**Work to be completed:** Records follow. Print exactly the lines from the one that has "The width and height of the screenshot is (371, 328)." through the one that has "Screen dimensions: 478x478", inclusive, and omit the pictures.

**Provided material:**
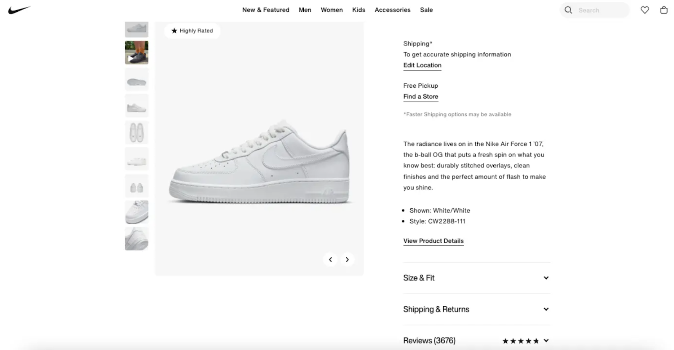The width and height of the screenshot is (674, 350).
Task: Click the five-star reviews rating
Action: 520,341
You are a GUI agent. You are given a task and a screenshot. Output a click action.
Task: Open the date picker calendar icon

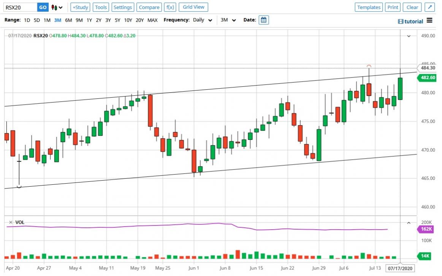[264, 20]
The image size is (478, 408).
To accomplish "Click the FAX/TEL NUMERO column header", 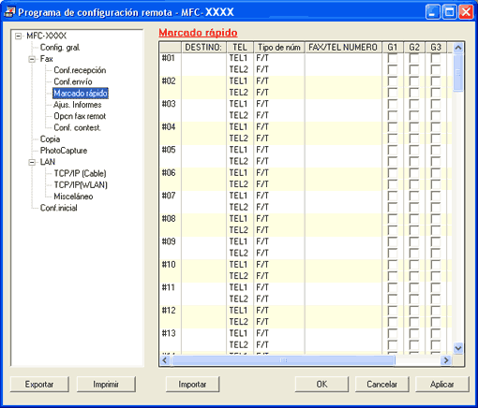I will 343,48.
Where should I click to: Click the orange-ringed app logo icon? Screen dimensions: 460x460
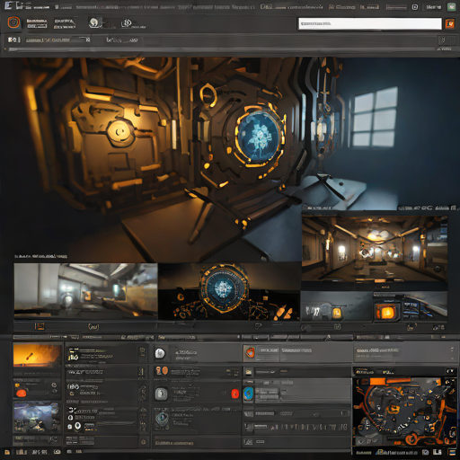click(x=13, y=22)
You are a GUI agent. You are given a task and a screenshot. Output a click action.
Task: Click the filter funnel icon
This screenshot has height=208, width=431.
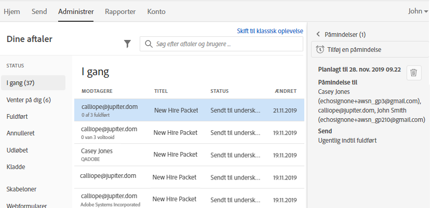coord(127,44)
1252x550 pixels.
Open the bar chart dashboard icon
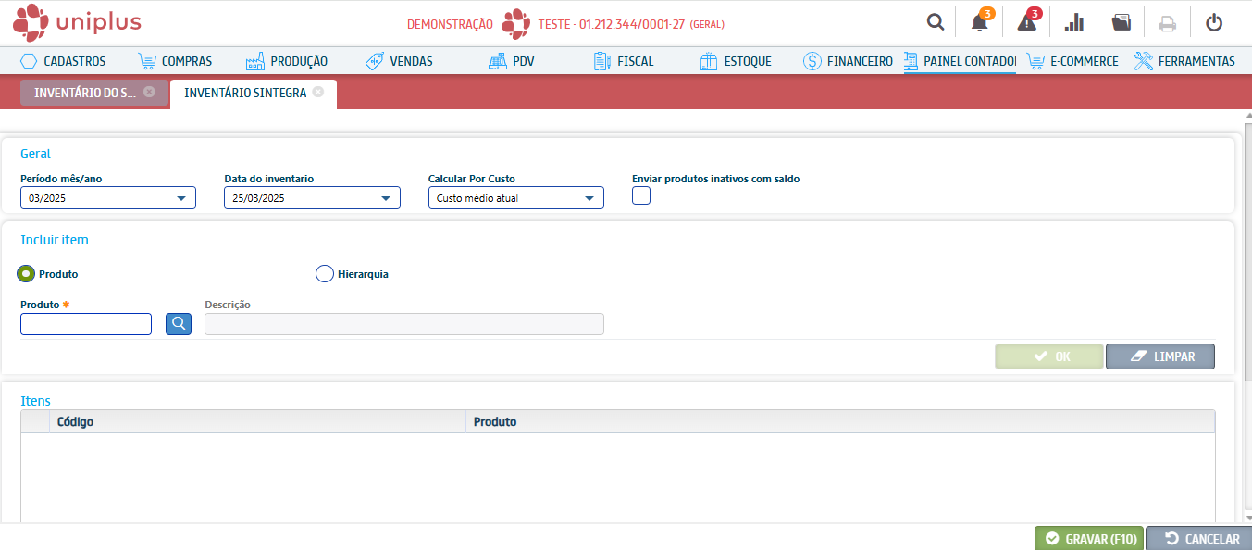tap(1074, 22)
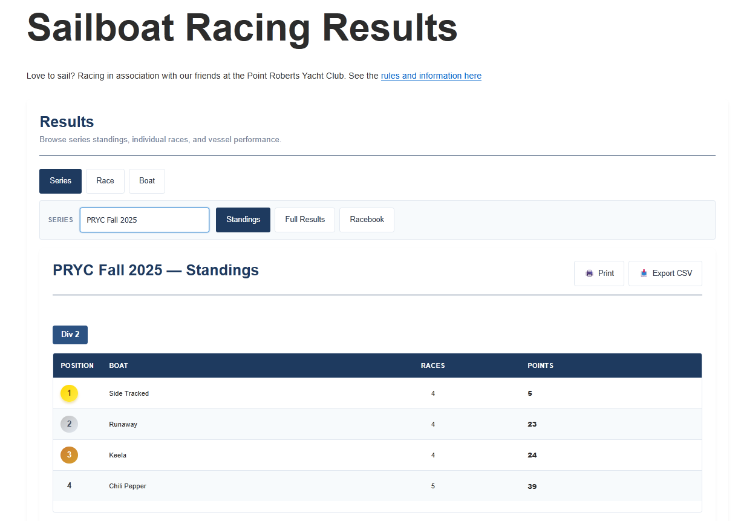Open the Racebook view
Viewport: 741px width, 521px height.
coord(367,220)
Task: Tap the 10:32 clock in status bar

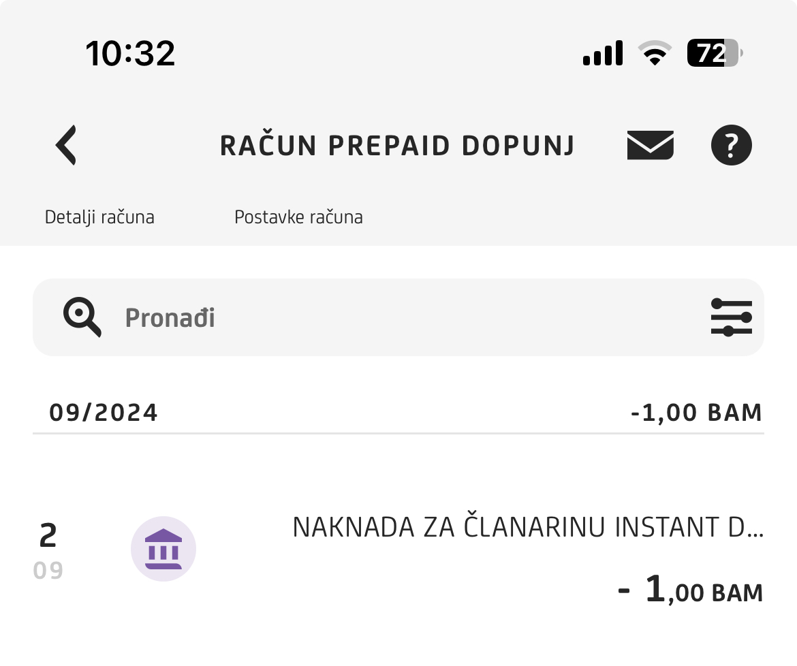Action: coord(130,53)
...
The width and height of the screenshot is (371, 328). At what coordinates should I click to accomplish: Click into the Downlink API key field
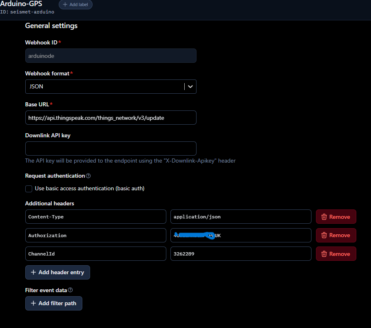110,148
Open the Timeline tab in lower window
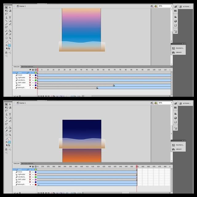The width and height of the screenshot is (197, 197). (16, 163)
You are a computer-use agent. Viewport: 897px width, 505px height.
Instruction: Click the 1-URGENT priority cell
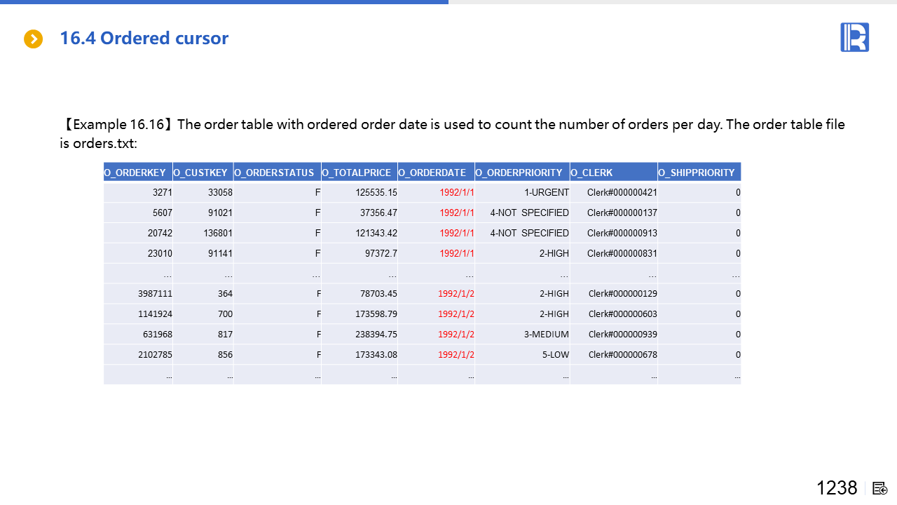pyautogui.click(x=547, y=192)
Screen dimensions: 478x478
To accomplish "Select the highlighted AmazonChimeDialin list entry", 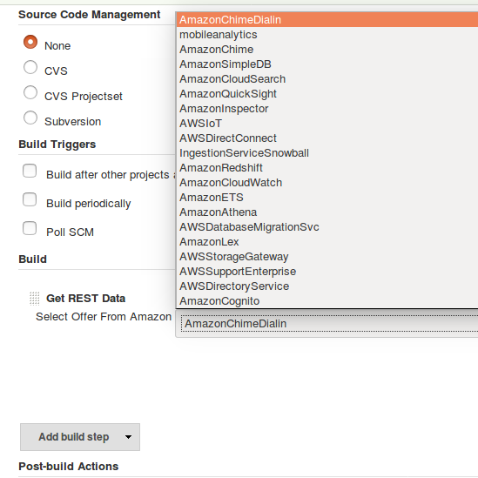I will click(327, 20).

**Answer to this problem:**
The width and height of the screenshot is (371, 328). At what coordinates should I click to accomplish: Click into the Downlink API key field
110,148
Open the Timeline tab in lower window
The width and height of the screenshot is (197, 197). (16, 163)
You are a computer-use agent. Viewport: 897px width, 505px height.
Instruction: Click the 1-URGENT priority cell
pyautogui.click(x=547, y=192)
Screen dimensions: 478x478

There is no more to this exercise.